In the Testimony column in the March 2018 Christianity Today, Iranian refugee Annahita Parsan says, “For some, the journey to seeing Jesus as Savior is sudden and dramatic like ti was on the road to Damascus. For others, the journey to faith looks more like the road to Emmaus: a gradual realization that Jesus is closer than the air we breathe” (p. 88).
Insightful words that got me to thinking about how coming to faith and growing in faith is not a one-size-fits-all scenario. Sometimes we do indeed need to be knocked off our (high) horse, as St. Paul was on the way to Damascus. And oftentimes we need a quieter, gentler approach, as the Emmaus disciples experienced when Jesus inconspicuously walked alongside them.
My personal journey of faith has been more along the Emmaus Road lines. The words of Christ were revealed to me over time and I grew to know Jesus along the way. But there have been indeed times when I literally was caught off guard by a message from God.
It came recently at a conference in Phoenix during a breakout session in which the speaker was talking how hard it was for him as a father to watch his daughter who has Crohn’s disease suffer.
This verse flashed on the screen:
He who did not spare his own Son, but gave him up for us all, will he not also give us all things?
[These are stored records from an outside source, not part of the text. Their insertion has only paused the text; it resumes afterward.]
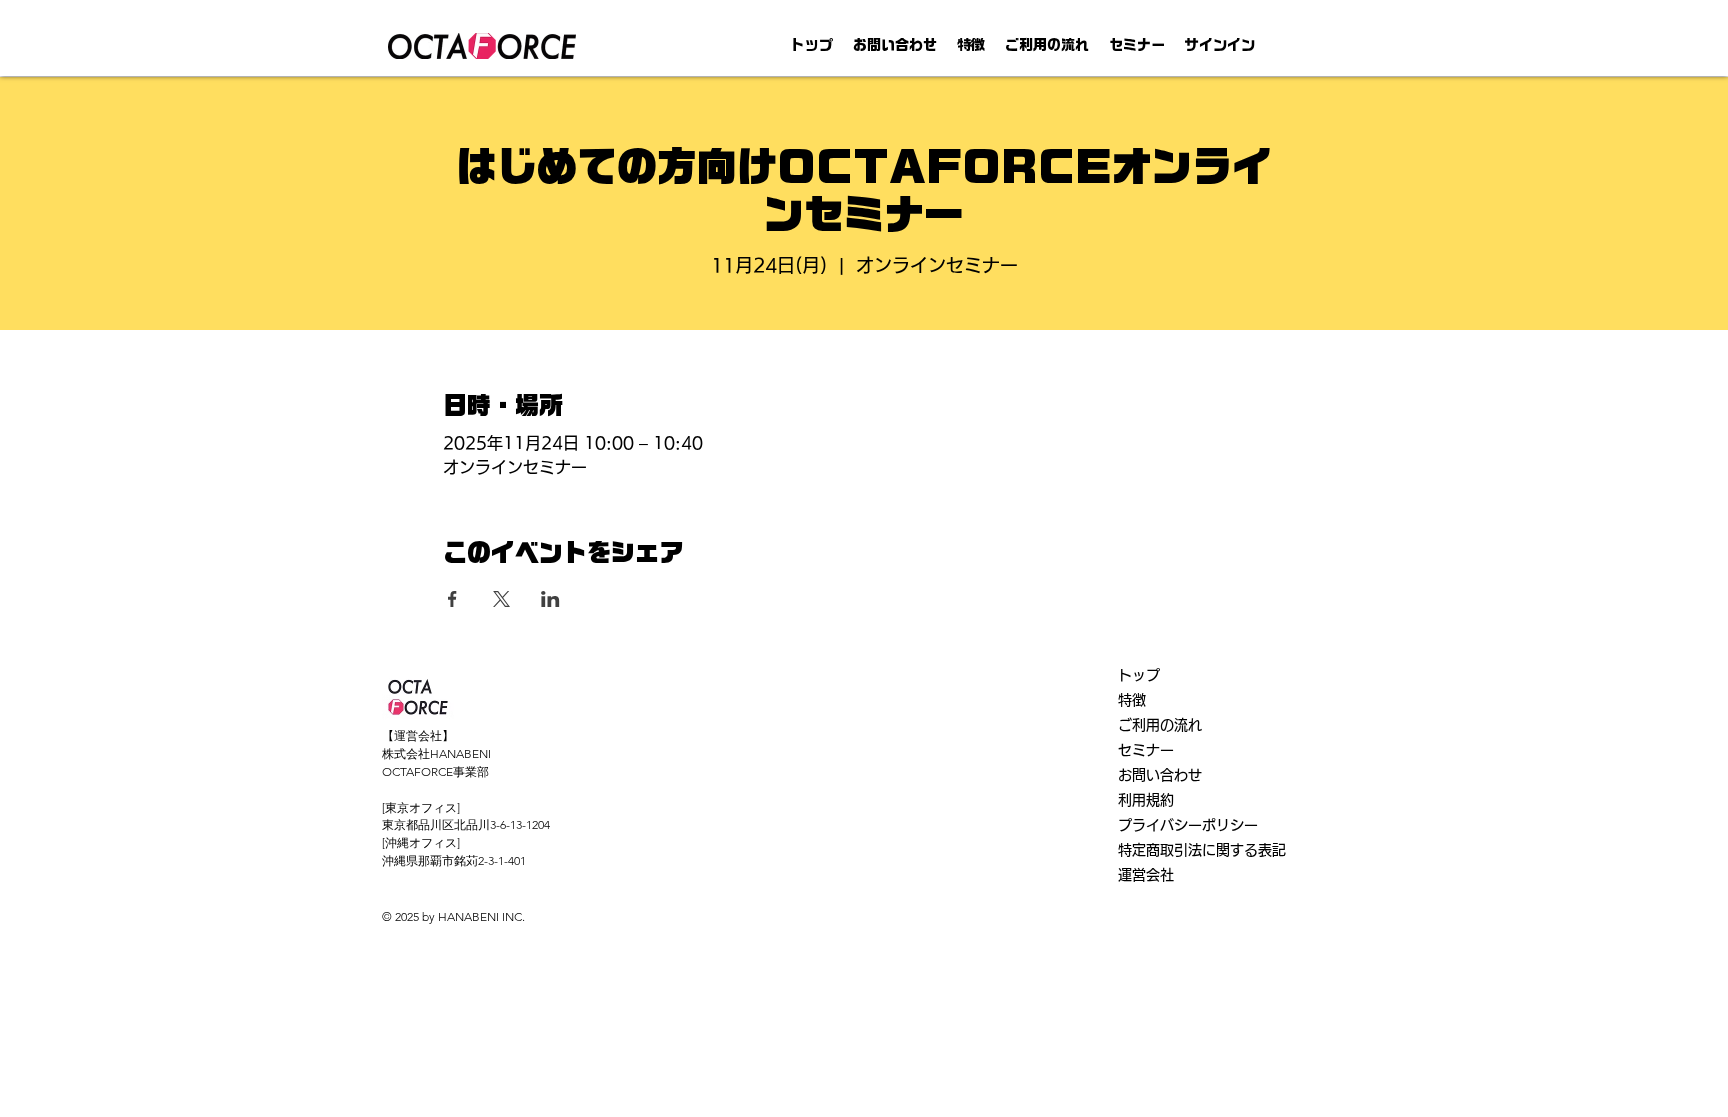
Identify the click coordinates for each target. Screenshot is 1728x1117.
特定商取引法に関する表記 (1202, 850)
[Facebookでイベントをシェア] (452, 599)
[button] (971, 45)
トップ (1139, 675)
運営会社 (1146, 875)
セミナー (1146, 750)
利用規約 (1146, 800)
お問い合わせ (1160, 775)
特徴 (1132, 700)
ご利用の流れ (1160, 725)
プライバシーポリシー (1188, 825)
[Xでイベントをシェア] (501, 599)
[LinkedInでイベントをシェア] (550, 599)
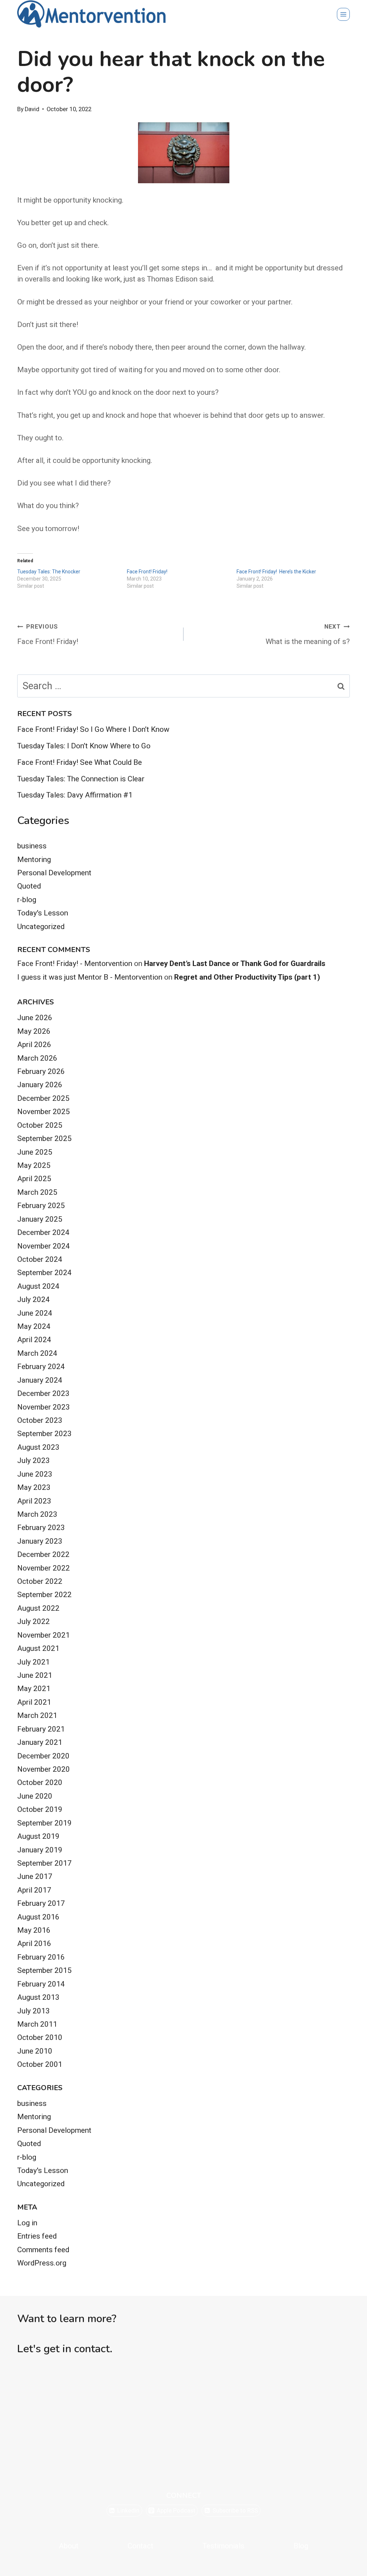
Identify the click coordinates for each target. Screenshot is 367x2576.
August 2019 (38, 1836)
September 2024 (44, 1272)
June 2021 (34, 1675)
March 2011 (37, 2024)
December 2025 (43, 1098)
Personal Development (54, 872)
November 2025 (43, 1111)
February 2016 (41, 1957)
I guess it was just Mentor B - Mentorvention (89, 977)
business (32, 846)
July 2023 (33, 1460)
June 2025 (34, 1152)
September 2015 (44, 1970)
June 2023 (34, 1474)
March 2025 (37, 1192)
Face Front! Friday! (147, 571)
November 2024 (43, 1246)
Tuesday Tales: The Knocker (48, 571)
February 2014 (41, 1984)
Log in (27, 2223)
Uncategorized (41, 926)
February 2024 (41, 1366)
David (32, 109)
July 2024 (33, 1299)
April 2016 (34, 1943)
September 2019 (44, 1823)
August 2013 (38, 1997)
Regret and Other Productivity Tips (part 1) (247, 977)
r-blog (26, 899)
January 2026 (39, 1084)
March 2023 (37, 1514)
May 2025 (34, 1165)
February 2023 (41, 1527)
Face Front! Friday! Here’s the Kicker (276, 571)
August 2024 (38, 1286)
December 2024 (43, 1232)
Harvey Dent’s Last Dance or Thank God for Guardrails (234, 963)
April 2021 (34, 1702)
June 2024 (34, 1313)
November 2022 (43, 1568)
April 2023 (34, 1501)
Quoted (29, 886)
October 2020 (39, 1782)
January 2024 (39, 1380)
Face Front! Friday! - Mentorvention (74, 963)
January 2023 (39, 1541)
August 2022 (38, 1608)
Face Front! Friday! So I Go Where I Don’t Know (93, 729)
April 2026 (34, 1044)
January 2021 (39, 1742)
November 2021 (43, 1635)
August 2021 (38, 1648)
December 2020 (43, 1756)
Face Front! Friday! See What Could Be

Romans 8:32
And I almost fell over.
Tears burst from my eyes and I recognized that I was being struck head-on with the good news that there is no length to which God will not go in order to care for me and love me. I do not need to worry or be afraid.
God watched his only child suffer and die so that we might be saved. That is how much he loves us.
I came out of that session with a new vision of and a new confidence in what God in Christ has done and is doing for me.
Think over your life about your journey of faith and recall what has been your Dasmascus Road moment and what has been your Emmaus Road experience. Our lives are filled with each and we need to be aware as much as we can of how God is speaking to us both dramatically and subtly. This is how we will grow more and more into who he wants us to be in Christ.